▶ [Data]
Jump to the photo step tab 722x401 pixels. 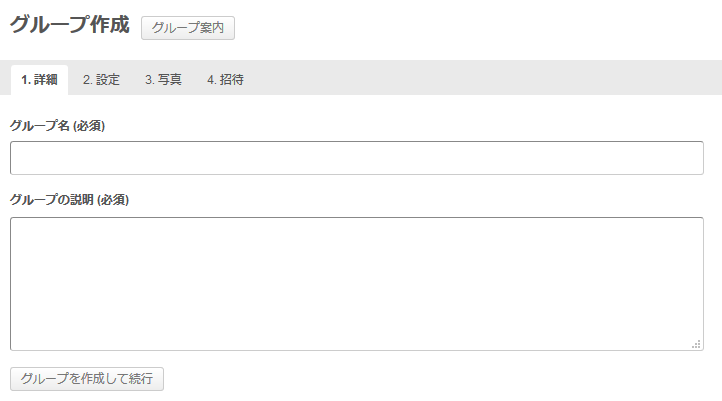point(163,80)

* * *

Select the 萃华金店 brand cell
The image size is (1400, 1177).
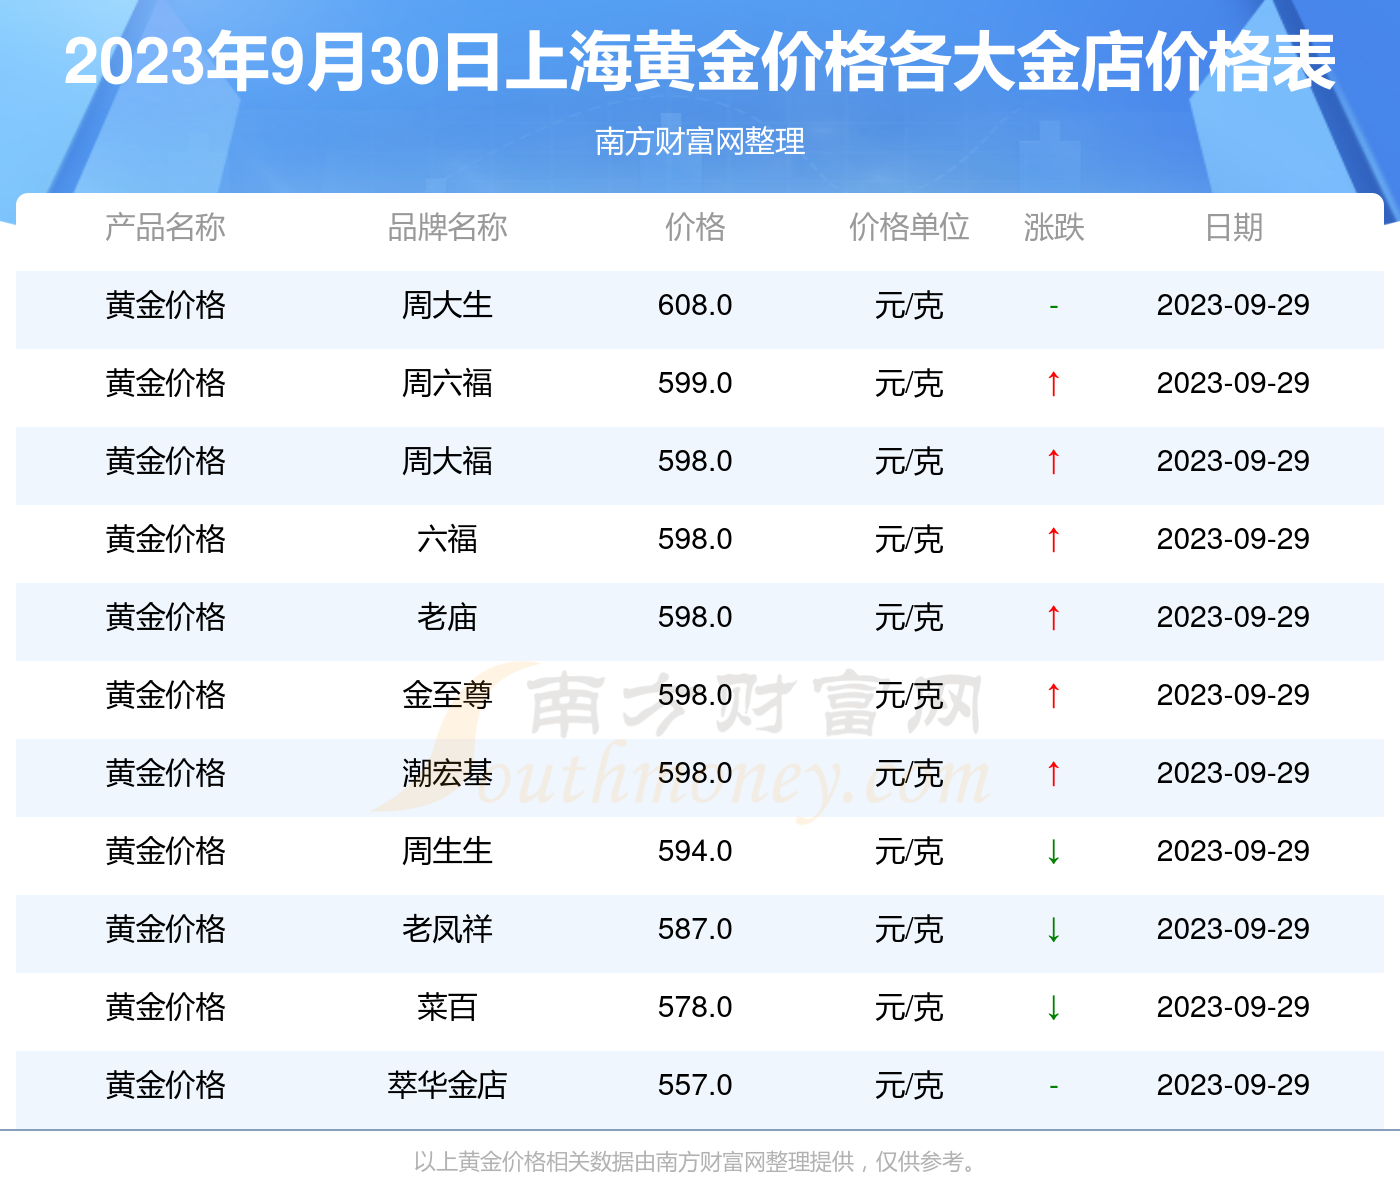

...

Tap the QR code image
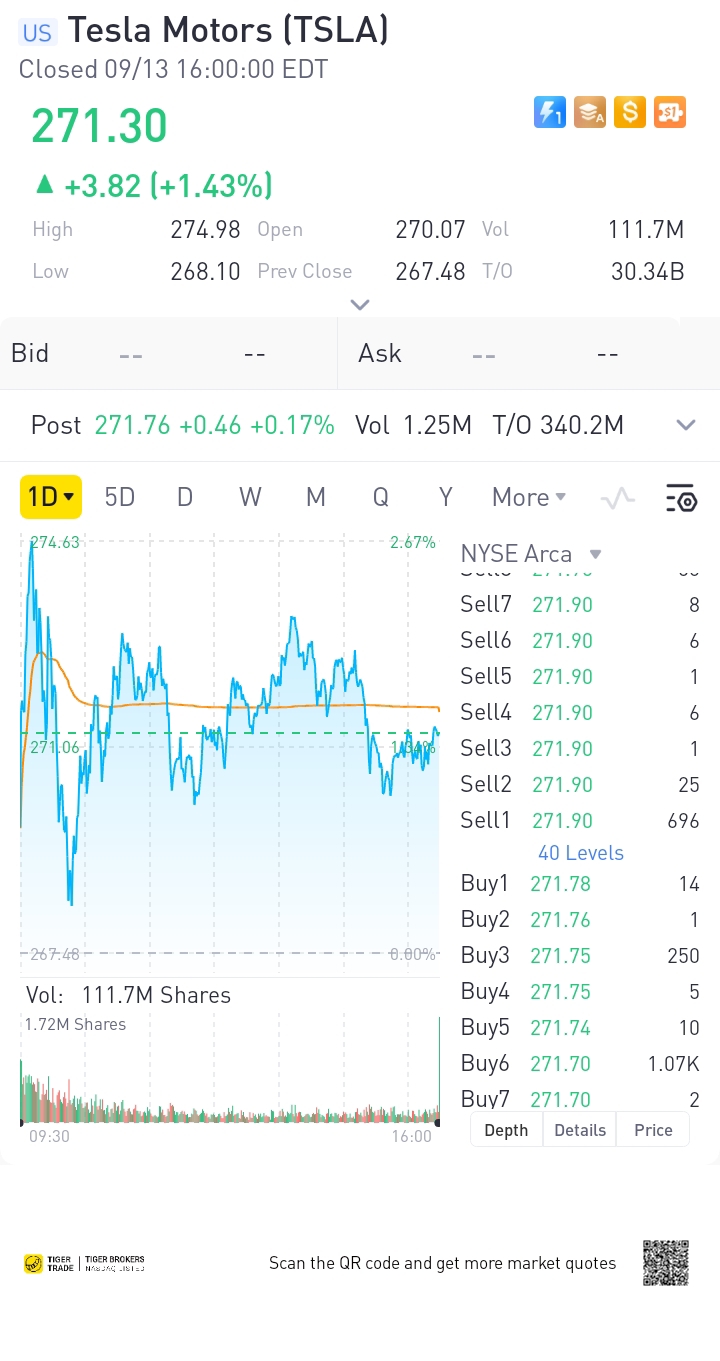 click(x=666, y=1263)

▶ [Work to complete] Above are the records; copy exactly the lines from the line with "Select the 萃华金店 brand cell" through the line with "The image size is (1400, 1177).", both included.

▶ [Written solution]
Select the 萃华金店 brand cell
The image size is (1400, 1177).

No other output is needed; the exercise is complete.